参考情報:警視庁 反則行為の種別及び反則金一覧表
https://www.keishicho.metro.tokyo.lg.jp/menkyo/torishimari/tetsuzuki/hansoku.html
都内に限らず、路上でバイクを停める合法的な手段として「パーキングメーター」と「パーキングチケット」があります。これらは四輪向けというイメージが強いですが、バイクでも利用できます。意外ですね。都内では表参道・銀座・立川などにバイク用(二輪車用)のパーキングメーターが設置されています。
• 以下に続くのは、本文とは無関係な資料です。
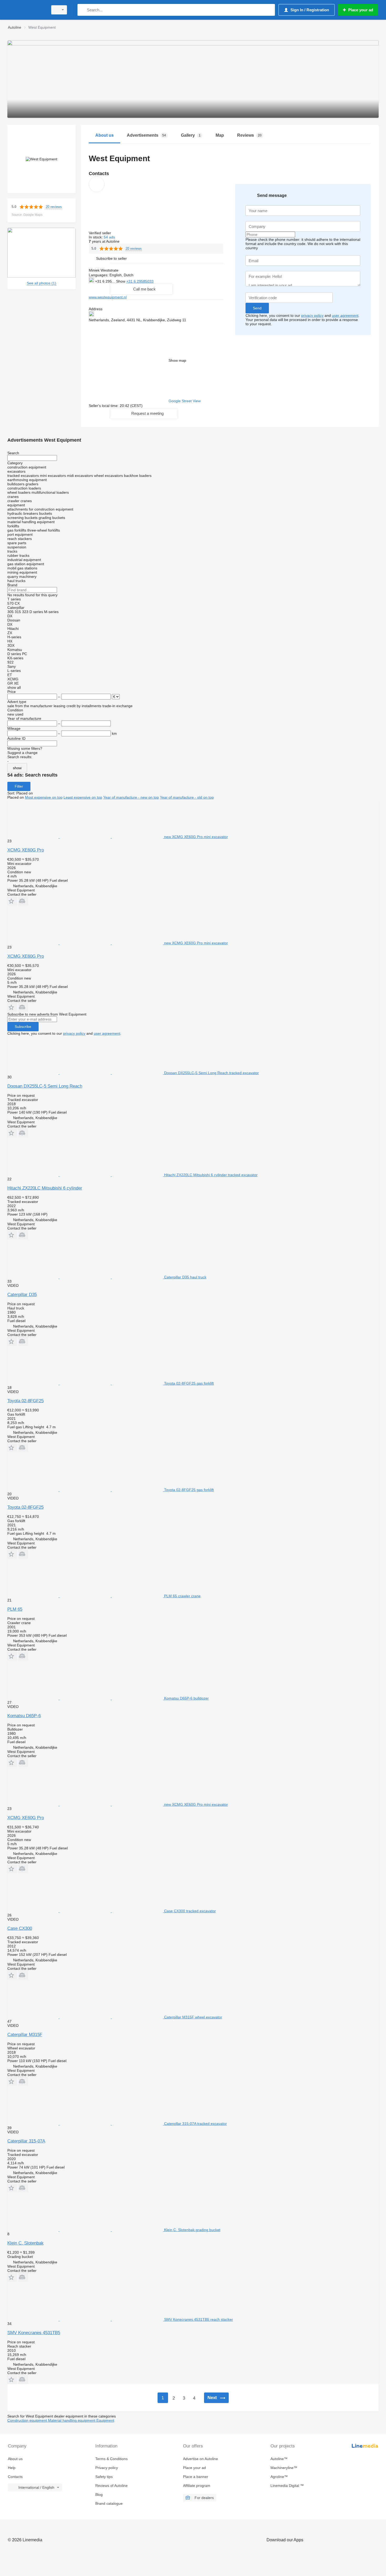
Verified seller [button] (100, 233)
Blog (99, 2494)
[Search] (82, 10)
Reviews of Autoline (111, 2485)
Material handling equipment (72, 2420)
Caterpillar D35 (22, 1294)
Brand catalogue (109, 2503)
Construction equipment (27, 2420)
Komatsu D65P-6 (24, 1715)
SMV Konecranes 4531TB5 (33, 2332)
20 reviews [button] (54, 207)
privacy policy (312, 315)
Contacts (15, 2477)
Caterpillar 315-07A (26, 2141)
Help (11, 2468)
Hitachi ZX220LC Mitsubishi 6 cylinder (44, 1188)
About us (15, 2459)
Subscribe (23, 1026)
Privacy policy (106, 2468)
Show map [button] (177, 360)
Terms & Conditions (111, 2459)
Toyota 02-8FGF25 (25, 1400)
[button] (111, 258)
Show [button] (121, 281)
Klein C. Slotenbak (25, 2243)
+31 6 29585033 (140, 281)
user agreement (345, 315)
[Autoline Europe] (26, 9)
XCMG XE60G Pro (25, 850)
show (17, 768)
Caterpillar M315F (24, 2034)
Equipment (105, 2420)
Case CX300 (19, 1928)
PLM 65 (14, 1609)
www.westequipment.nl (108, 297)
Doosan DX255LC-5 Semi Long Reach (44, 1086)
利用方法は、メーターが「0分」表示であることを確認してから駐車枠の中に収まるよう停め、センサーが感知したら作動手数料を投入します。1枠につき1台が原則で、利用可能時間は最大60分の場所が多く、60分を超える場合は一度バイクを動かして再利用する必要があります。手数料は四輪と同額が多く、都内の路上パーキングは60分300円が標準です。
ただし注意点もあります。バイクは車体が軽いため、センサーに感知されないことがあります。感知されないまま停車していると、料金を払っているにもかかわらず無断駐車に見られるリスクがあります。停車後は必ずメーターの作動を確認してから離れるのが大切です。
都内でバイクを長時間駐車場に置く際にもう一つ意識しておきたいのが「盗難リスク」です。2006年の道路交通法改正でバイクの路上駐車取り締まりが厳しくなって以降、きちんとした駐車場を利用するライダーが増えました。しかし、青空の月極駐車場や管理人不在の時間貸しでは、鍵をかけていても盗難に遭うケースが引き続き報告されています。
盗難リスクを下げるために有効な対策は、「U字ロック+チェーンロックの二重ロック」と「カバー着用」の組み合わせです。チェーンロックは駐車場の固定設備(柱・フレームなど)にバイクを地球ロックすることで、持ち去りを物理的に困難にします。特に都内の路上や管理が手薄な場所では必須の対策です。
月額料金を少し上げてでもカメラ付き・照明あり・屋根付きの駐車場を選ぶことが、長い目で見れば最も経済的な選択になります。つまり防犯環境への投資が基本です。都内の時間貸しで屋根付きバイク駐車場を探す場合は、「TOKYO PUBLIC 新橋三丁目オートバイ専用駐車場」「東京国際フォーラム オートバイ駐車場」「雷門地下駐車場」「上野駅前自動二輪車駐車場」などが屋根付きの選択肢として知られています。